▸ **PROBLEM TO WORK ON**
Nothing but the lines from the one containing "Given: Open the Управление средствами menu" to the final line of the entries should appear, copied exactly and without pictures.

▸ **LISTED ENTRIES**
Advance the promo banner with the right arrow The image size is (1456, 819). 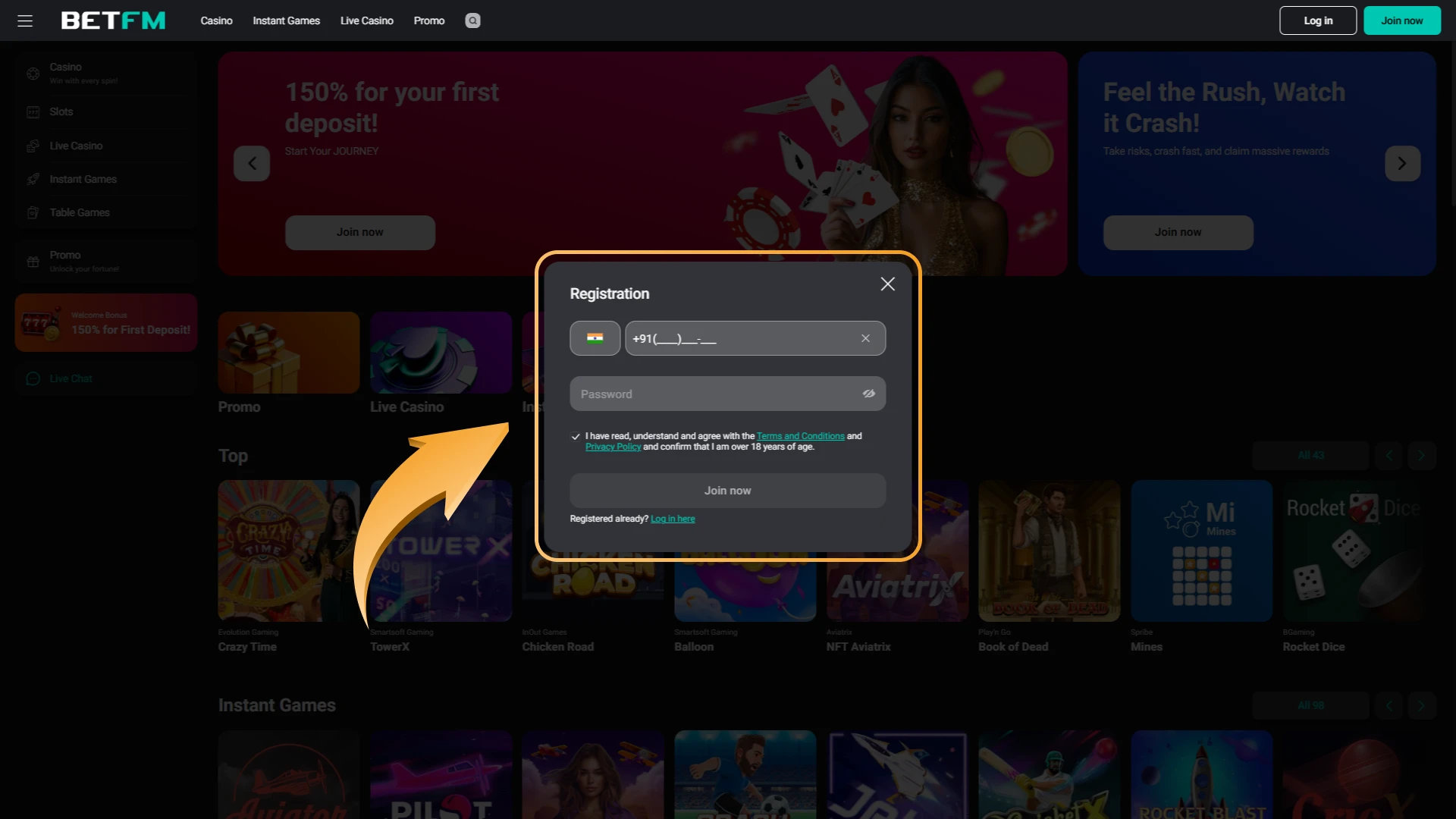tap(1402, 163)
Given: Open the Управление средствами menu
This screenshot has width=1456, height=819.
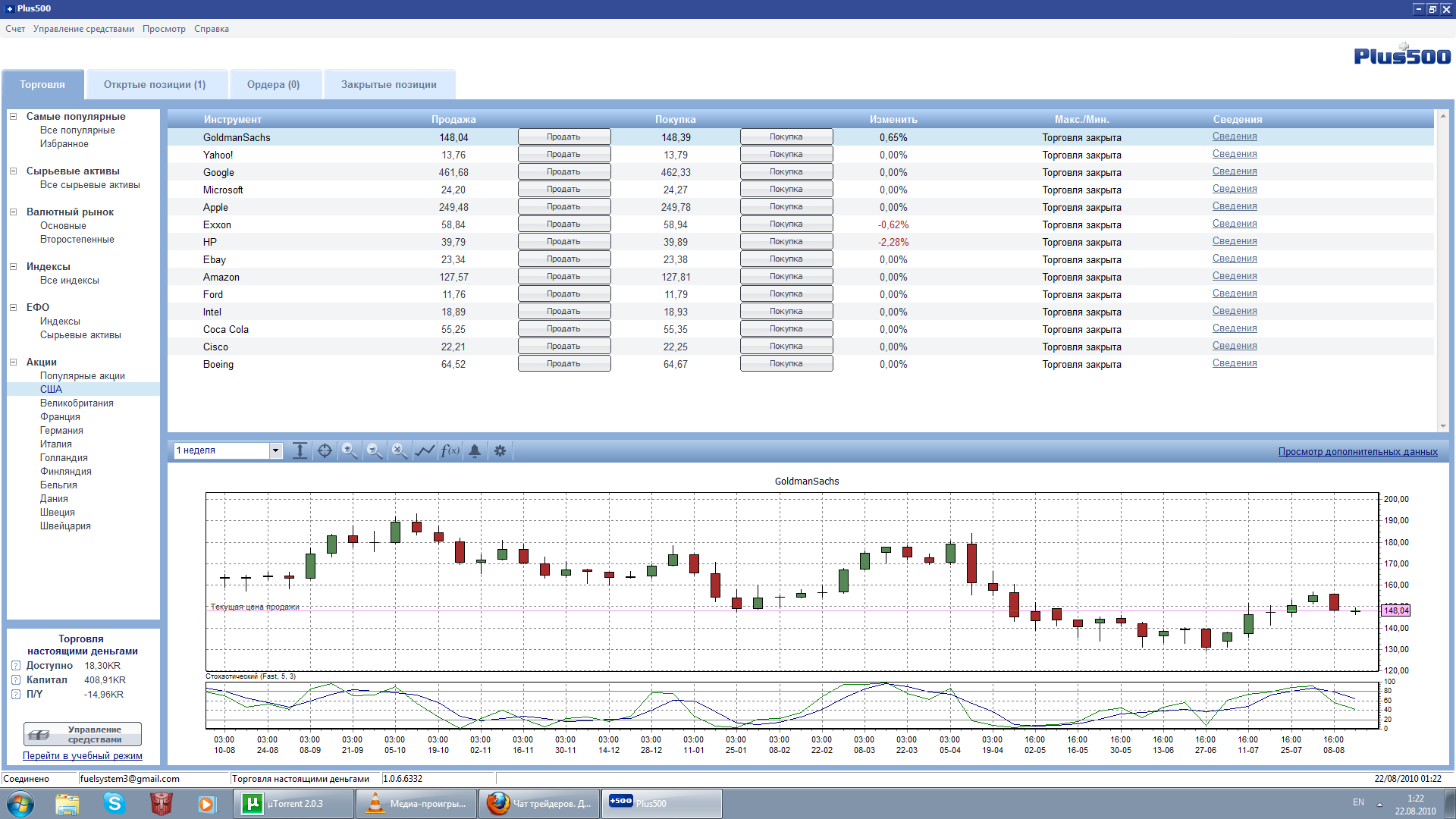Looking at the screenshot, I should coord(83,29).
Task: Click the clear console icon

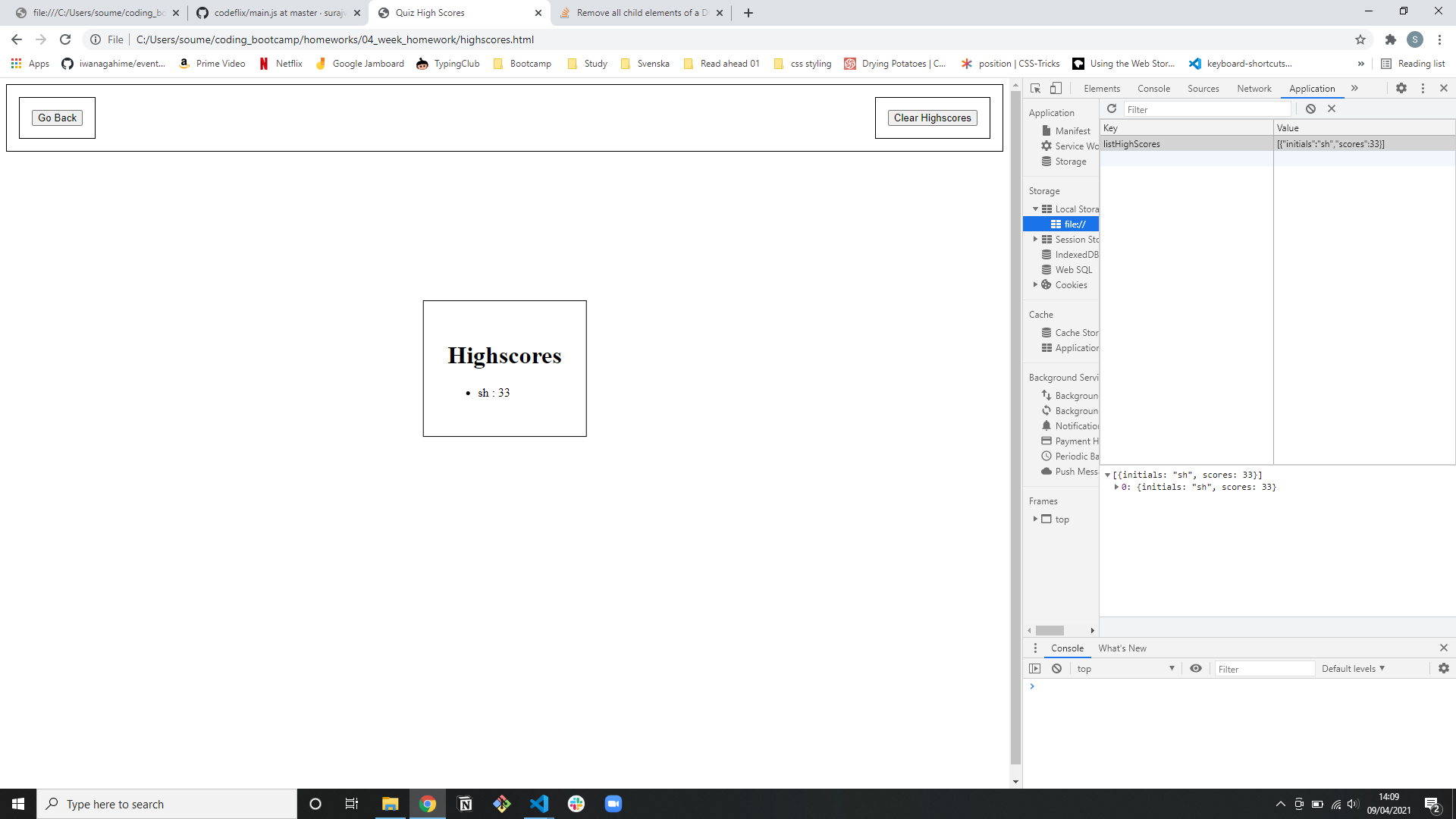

▸ **ANSWER SPACE**
Given: Open the Управление средствами menu
This screenshot has width=1456, height=819.
Looking at the screenshot, I should coord(83,29).
Task: Click the clear console icon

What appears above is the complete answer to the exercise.